LibreCat/Catmandu-MARC

closing collection tag is missing

Closed this issue · 4 comments

  • Catmandu::MARC 1.254
  • Catmandu 1.2015

im converting a huge XMLMARC file and while the input file has both an opening and closing tag the output only has the opening tag.

catmandu convert  MARC --type XML to MARC --type XML < test.marc.xml > test.fixed.marc.xml

input

<?xml version="1.0" encoding="UTF-8"?>
<collection xmlns="http://www.loc.gov/MARC21/slim"
  xmlns:xsi="http://www.w3.org/2001/XMLSchema-instance"
  xsi:schemaLocation="http://www.loc.gov/MARC21/slim
http://www.loc.gov/standards/marcxml/schema/MARC21slim.xsd">
<record>
...
</record>
</collection>

output

<?xml version="1.0" encoding="UTF-8"?>
<marc:collection xmlns:marc="http://www.loc.gov/MARC21/slim">
<marc:record>
...
</marc:record>
jorol commented

I can't reproduce this on my machine with same versions of modules. Could you please check the output of this conversion?

$ curl -s 'https://raw.githubusercontent.com/LibreCat/Catmandu-MARC/dev/t/marc.xml' | catmandu convert MARC --type XML to MARC --type XML

You can try to force the collection tags with option --collection 1:

$ catmandu convert  MARC --type XML to MARC --type XML --collection 1 < test.marc.xml > test.fixed.marc.xml

See https://metacpan.org/pod/Catmandu::Exporter::MARC::XML

I just shortened the import file from from 142k records to 200 records and now I do see the closing collection tag.

but with the large file it is still missing and catmandu doesnt complain or throw an error.

Something with the input file causes catmandu to silently create an invalid output file.
What could be the reason for that behaviour?

jorol commented

Could you please validate your XML import file?
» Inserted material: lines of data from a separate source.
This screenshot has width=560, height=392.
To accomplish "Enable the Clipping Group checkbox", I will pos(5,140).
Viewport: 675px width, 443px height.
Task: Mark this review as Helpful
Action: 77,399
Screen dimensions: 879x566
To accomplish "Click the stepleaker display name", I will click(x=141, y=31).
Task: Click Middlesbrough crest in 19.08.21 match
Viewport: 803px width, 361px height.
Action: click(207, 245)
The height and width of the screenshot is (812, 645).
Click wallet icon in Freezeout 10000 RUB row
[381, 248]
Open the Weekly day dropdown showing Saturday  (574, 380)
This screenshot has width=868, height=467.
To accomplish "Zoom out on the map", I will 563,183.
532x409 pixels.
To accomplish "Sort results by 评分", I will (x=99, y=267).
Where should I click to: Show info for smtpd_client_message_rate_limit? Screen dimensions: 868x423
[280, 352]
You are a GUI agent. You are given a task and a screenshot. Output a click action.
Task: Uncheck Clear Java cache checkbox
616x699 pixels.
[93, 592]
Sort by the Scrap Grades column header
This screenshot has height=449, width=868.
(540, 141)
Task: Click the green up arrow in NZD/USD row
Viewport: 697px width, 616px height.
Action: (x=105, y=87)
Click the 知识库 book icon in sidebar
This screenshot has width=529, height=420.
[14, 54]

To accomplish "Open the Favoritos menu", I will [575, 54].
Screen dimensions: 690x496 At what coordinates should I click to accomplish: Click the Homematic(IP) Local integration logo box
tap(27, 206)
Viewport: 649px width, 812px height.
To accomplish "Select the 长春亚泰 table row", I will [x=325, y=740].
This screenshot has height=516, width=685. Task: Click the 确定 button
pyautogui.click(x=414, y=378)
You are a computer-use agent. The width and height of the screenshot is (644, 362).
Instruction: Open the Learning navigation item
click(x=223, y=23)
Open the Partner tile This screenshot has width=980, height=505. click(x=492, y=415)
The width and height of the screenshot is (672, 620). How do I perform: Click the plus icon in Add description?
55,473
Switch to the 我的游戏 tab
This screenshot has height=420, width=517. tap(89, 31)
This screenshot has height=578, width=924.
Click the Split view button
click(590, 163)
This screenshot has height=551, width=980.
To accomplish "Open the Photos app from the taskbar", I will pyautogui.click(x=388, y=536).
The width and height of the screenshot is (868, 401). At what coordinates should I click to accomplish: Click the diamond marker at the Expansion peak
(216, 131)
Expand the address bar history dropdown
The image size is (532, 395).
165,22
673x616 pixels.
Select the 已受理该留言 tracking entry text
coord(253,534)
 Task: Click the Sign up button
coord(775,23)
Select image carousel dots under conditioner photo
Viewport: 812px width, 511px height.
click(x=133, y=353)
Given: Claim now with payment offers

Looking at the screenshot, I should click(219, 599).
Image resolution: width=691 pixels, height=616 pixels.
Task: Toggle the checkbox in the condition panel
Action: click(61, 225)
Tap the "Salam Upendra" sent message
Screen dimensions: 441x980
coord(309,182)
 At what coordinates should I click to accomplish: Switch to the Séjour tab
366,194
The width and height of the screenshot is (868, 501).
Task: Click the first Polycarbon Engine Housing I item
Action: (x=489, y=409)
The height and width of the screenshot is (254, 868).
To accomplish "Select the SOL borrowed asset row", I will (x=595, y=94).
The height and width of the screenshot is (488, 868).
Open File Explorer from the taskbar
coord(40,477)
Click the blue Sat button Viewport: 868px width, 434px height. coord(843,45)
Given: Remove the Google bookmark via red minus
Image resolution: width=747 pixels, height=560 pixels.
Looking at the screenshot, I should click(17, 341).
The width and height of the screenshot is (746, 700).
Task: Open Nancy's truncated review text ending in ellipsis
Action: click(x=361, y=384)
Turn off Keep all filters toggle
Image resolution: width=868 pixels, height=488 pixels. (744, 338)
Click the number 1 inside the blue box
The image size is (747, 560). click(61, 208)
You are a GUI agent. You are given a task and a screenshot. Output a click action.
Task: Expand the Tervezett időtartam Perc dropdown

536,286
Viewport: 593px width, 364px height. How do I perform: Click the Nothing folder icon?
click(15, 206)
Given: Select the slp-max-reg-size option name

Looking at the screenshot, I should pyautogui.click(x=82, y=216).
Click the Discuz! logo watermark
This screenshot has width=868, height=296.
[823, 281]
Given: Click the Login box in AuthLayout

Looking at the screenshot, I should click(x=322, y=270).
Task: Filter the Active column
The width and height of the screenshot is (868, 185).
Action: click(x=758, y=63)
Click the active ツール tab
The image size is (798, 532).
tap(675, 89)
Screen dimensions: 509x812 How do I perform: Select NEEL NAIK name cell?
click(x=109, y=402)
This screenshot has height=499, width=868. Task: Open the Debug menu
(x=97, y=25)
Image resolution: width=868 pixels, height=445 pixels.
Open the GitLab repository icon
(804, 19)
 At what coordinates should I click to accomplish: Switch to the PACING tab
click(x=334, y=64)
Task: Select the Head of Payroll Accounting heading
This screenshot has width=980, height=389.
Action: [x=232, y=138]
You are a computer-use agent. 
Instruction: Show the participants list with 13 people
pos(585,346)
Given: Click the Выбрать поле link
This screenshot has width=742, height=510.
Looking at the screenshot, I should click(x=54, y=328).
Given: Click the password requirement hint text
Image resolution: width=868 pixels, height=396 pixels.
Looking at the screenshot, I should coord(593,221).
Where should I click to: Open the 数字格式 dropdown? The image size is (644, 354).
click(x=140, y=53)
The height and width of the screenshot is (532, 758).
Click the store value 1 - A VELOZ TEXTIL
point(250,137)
$ xmllint --noout --schema http://www.loc.gov/standards/marcxml/schema/MARC21slim.xsd test.marc.xml
$ yaz-marcdump -n -i marcxml test.marc.xml

there was an error in the input file

xmllint --noout --schema http://www.loc.gov/standards/marcxml/schema/MARC21slim.xsd test.xml
test.xml:127779: element datafield: Schemas validity error : Element '{http://www.loc.gov/MARC21/slim}datafield': Missing child element(s). Expected is ( {http://www.loc.gov/MARC21/slim}subfield ).
test.xml fails to validate
<datafield tag="245" ind1="0" ind2="0">^M<!-- Feld3500 -->  </datafield>

after removing this line and re-running catmandu convert the closing tag is there.

thanks for the help!